Given information
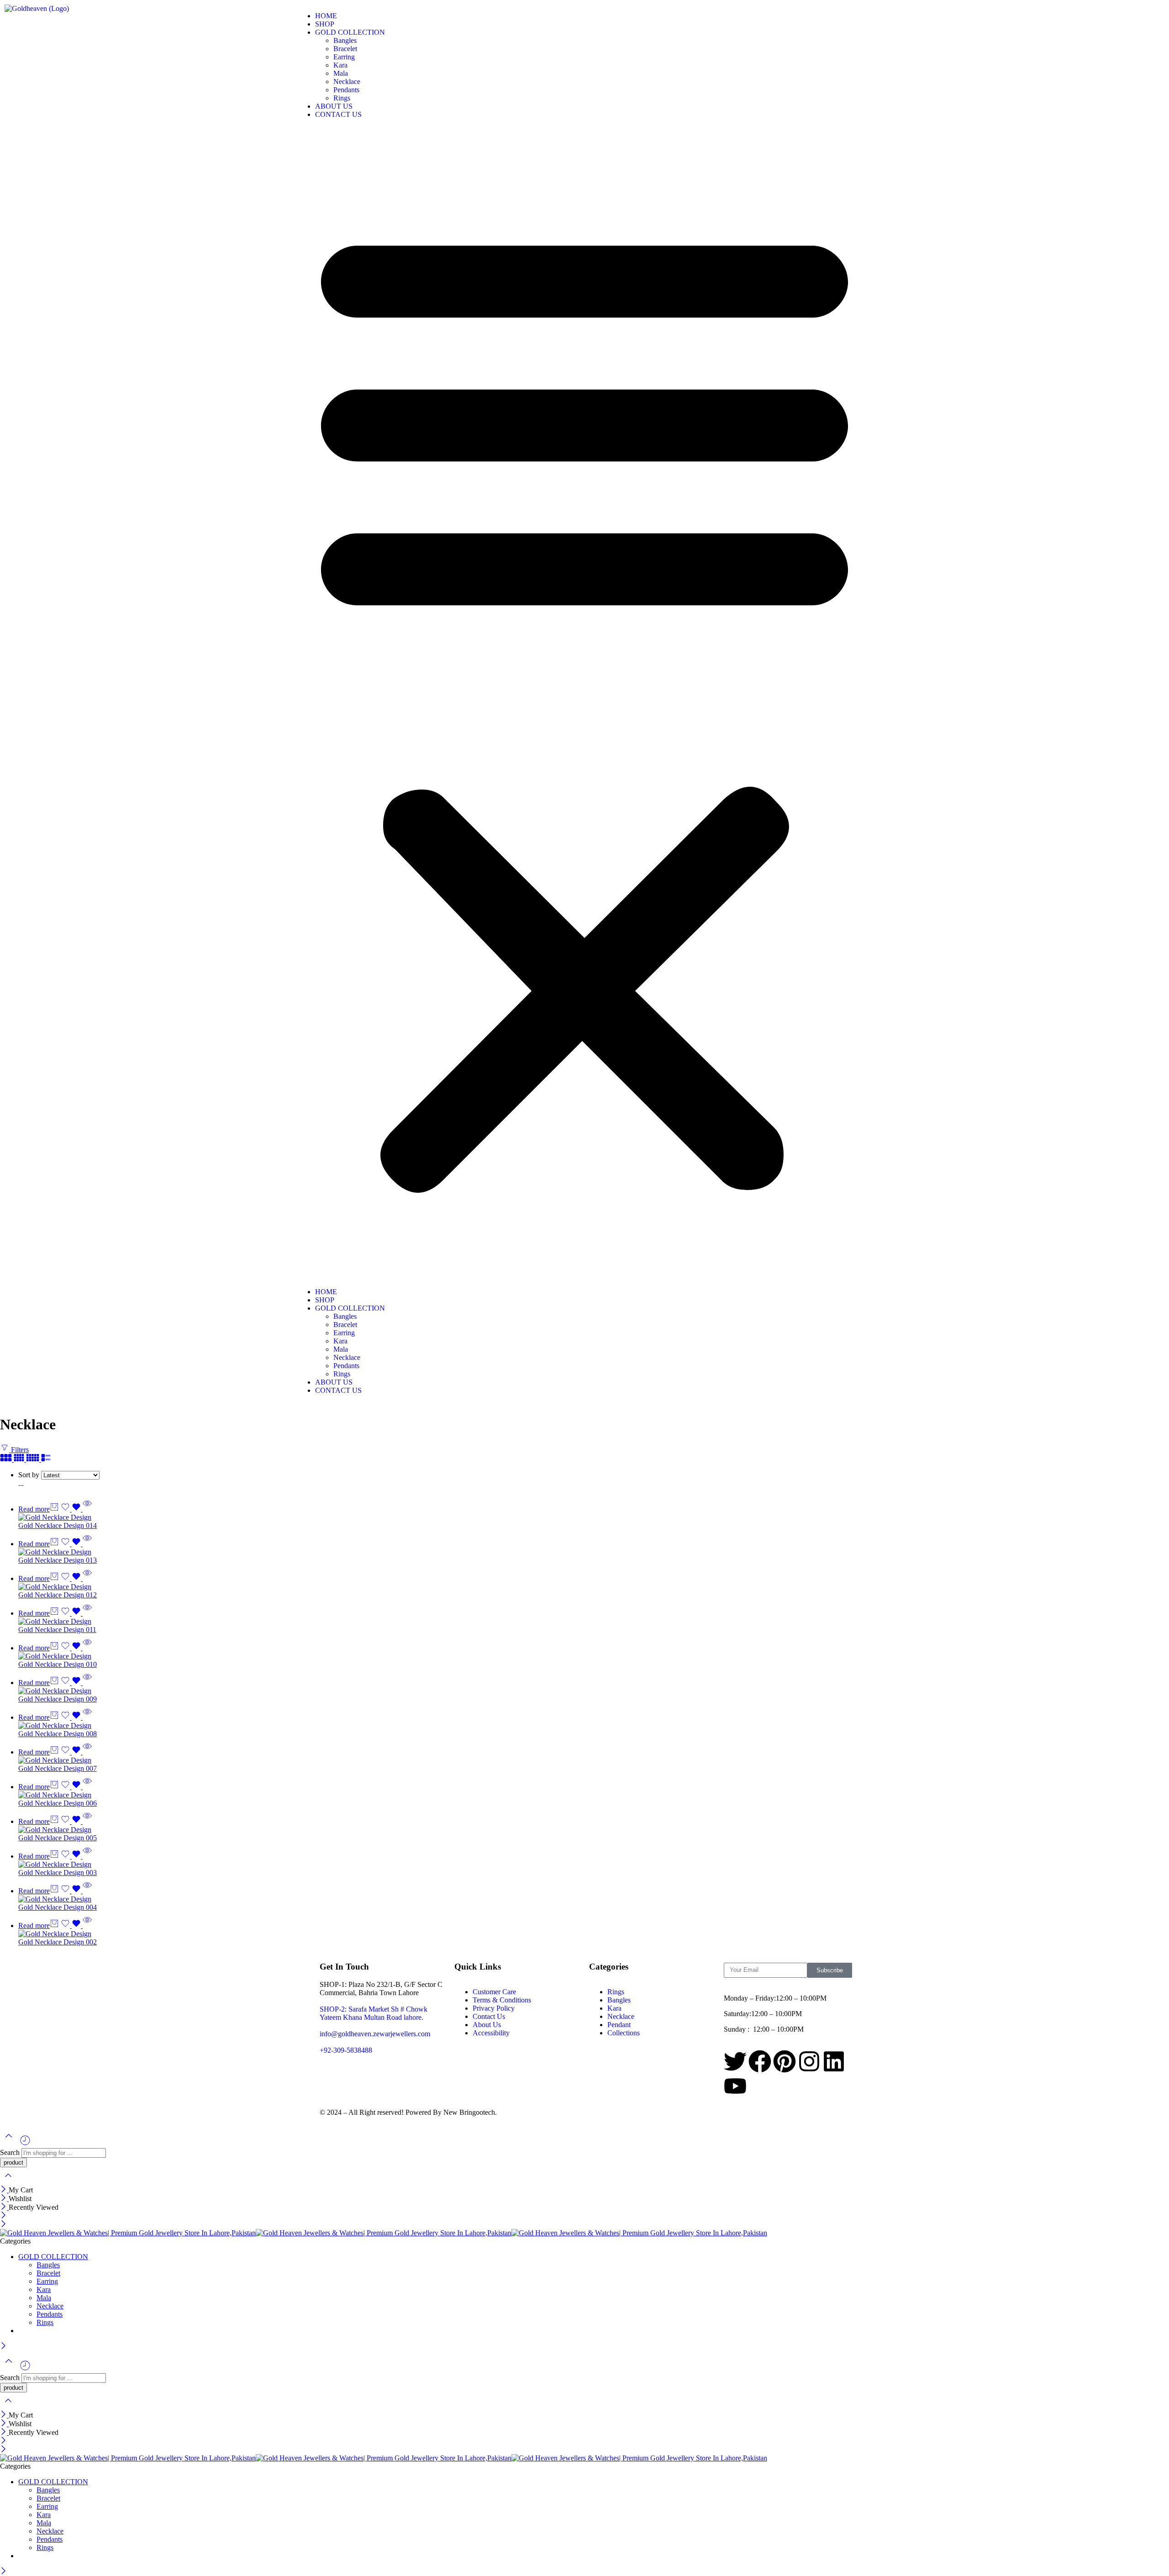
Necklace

* * *

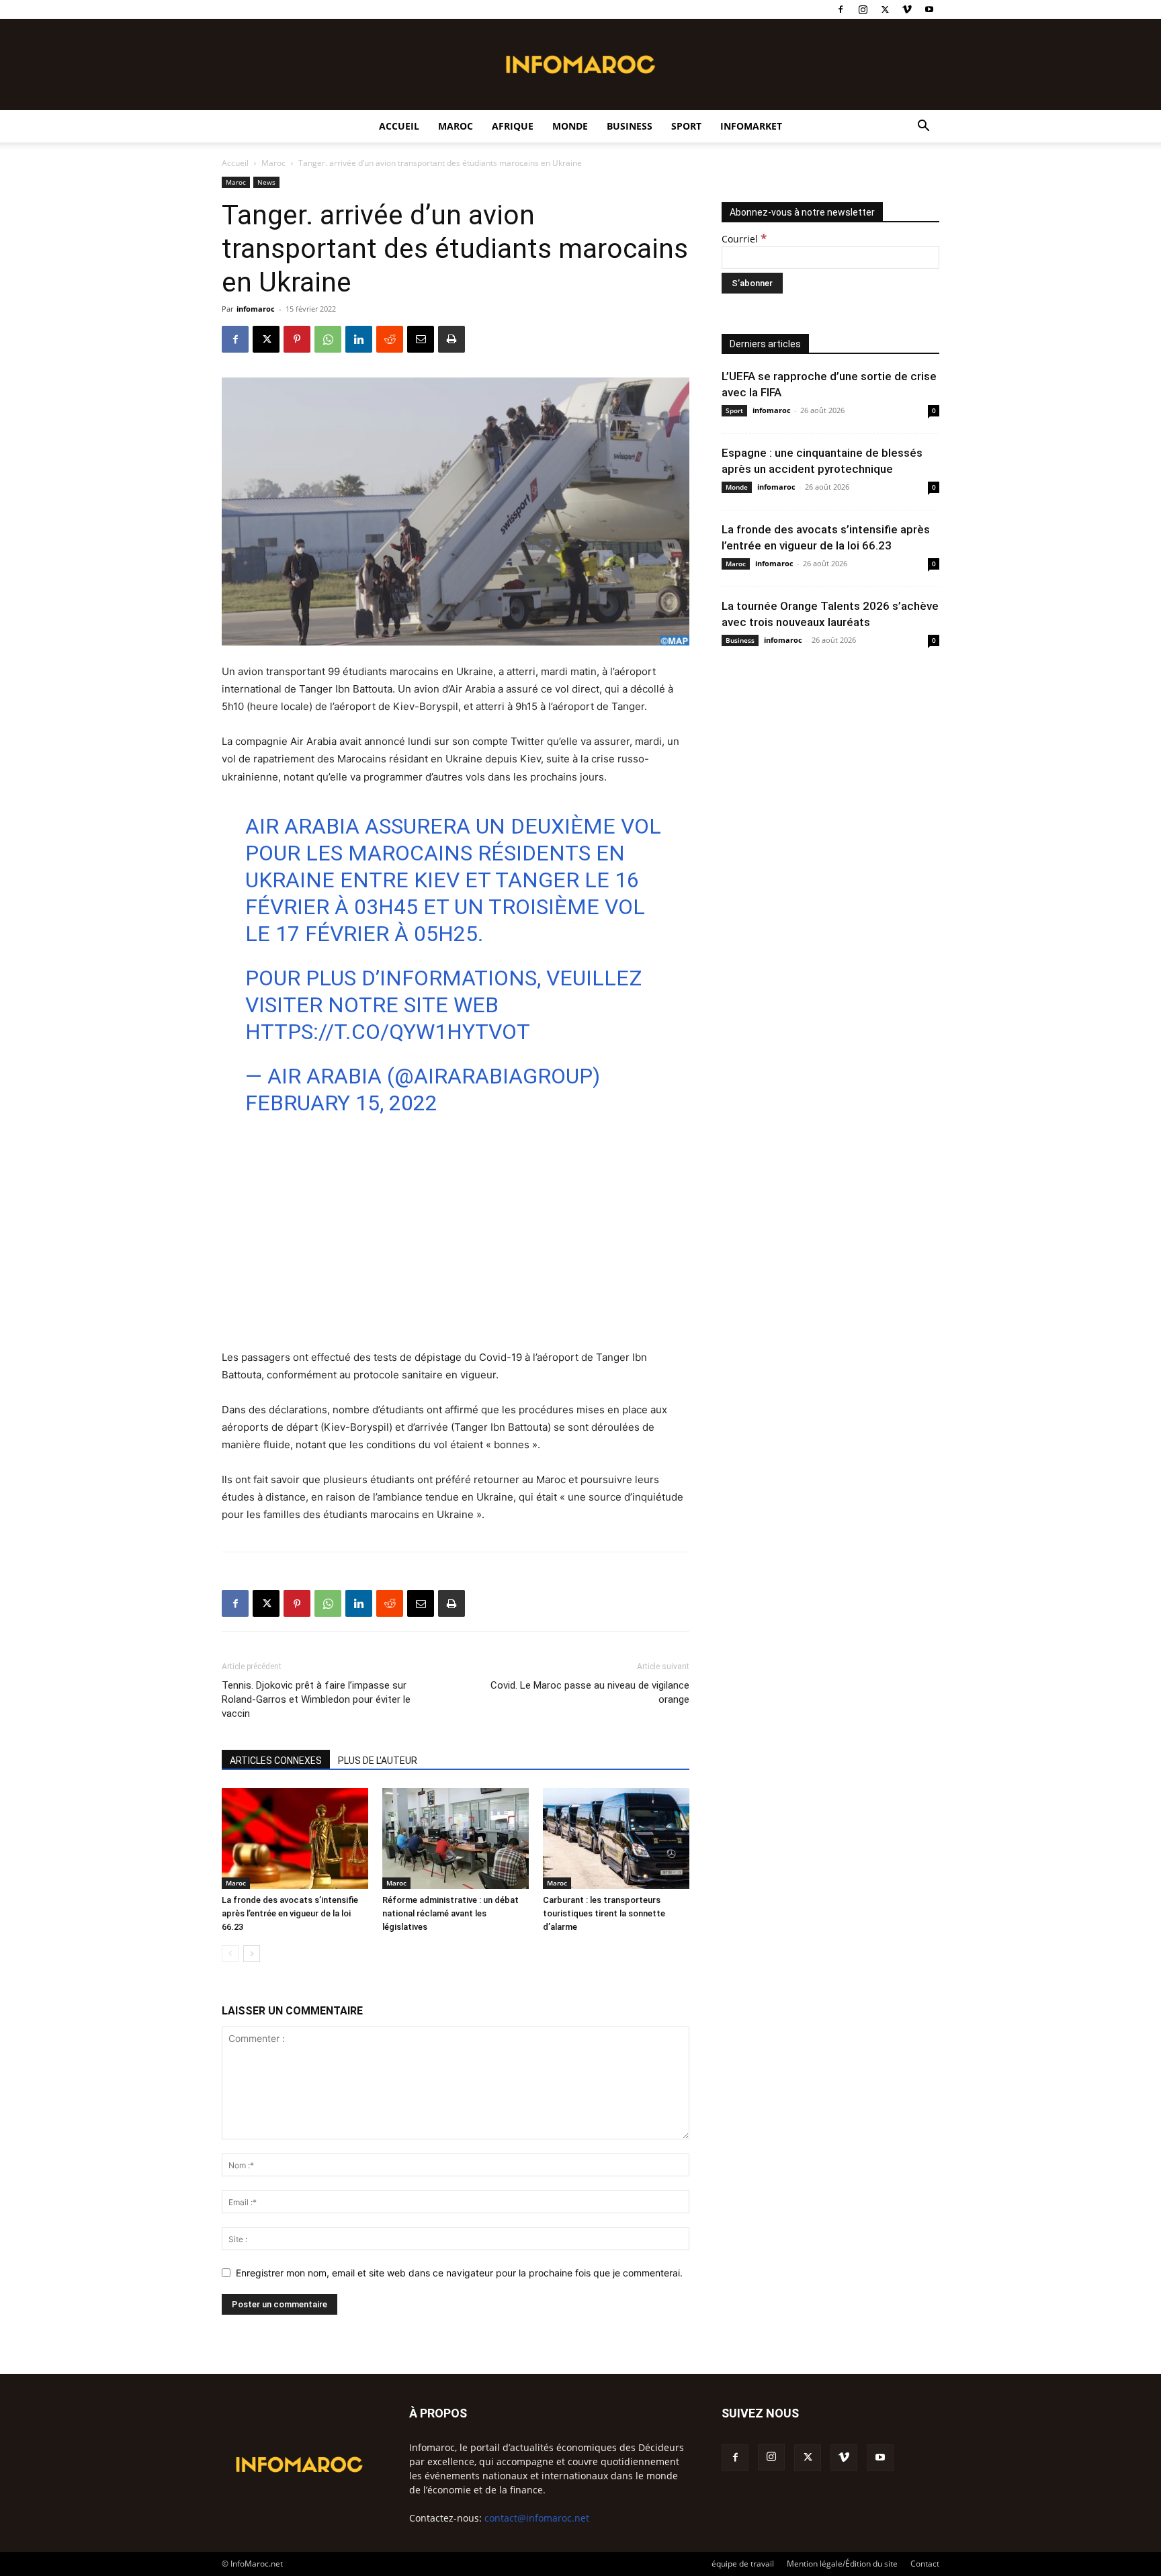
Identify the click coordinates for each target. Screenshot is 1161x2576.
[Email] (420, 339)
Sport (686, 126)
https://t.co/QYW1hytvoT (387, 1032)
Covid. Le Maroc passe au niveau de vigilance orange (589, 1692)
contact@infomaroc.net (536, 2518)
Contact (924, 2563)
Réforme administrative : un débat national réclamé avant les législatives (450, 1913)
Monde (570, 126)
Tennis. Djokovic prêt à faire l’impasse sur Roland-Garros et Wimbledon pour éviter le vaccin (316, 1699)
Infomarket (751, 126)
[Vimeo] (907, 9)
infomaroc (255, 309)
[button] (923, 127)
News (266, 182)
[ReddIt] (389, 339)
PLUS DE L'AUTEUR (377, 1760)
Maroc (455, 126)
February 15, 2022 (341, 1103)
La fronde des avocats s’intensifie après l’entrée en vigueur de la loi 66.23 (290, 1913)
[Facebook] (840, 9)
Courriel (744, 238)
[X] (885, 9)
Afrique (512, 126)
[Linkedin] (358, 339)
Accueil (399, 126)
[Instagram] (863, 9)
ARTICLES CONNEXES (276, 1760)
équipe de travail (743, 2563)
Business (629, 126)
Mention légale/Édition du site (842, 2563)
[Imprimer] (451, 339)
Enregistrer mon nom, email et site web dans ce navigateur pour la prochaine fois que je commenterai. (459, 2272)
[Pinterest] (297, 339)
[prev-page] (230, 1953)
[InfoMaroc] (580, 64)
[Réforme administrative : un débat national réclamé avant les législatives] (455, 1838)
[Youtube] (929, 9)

Work required
Print exactly the lines of the listing above starting at the line containing "ARTICLES CONNEXES (276, 1760)" and ending at the line containing "[Youtube] (929, 9)", both included.

Solution to the problem
ARTICLES CONNEXES (276, 1760)
équipe de travail (743, 2563)
Business (629, 126)
Mention légale/Édition du site (842, 2563)
[Imprimer] (451, 339)
Enregistrer mon nom, email et site web dans ce navigateur pour la prochaine fois que je commenterai. (459, 2272)
[Pinterest] (297, 339)
[prev-page] (230, 1953)
[InfoMaroc] (580, 64)
[Réforme administrative : un débat national réclamé avant les législatives] (455, 1838)
[Youtube] (929, 9)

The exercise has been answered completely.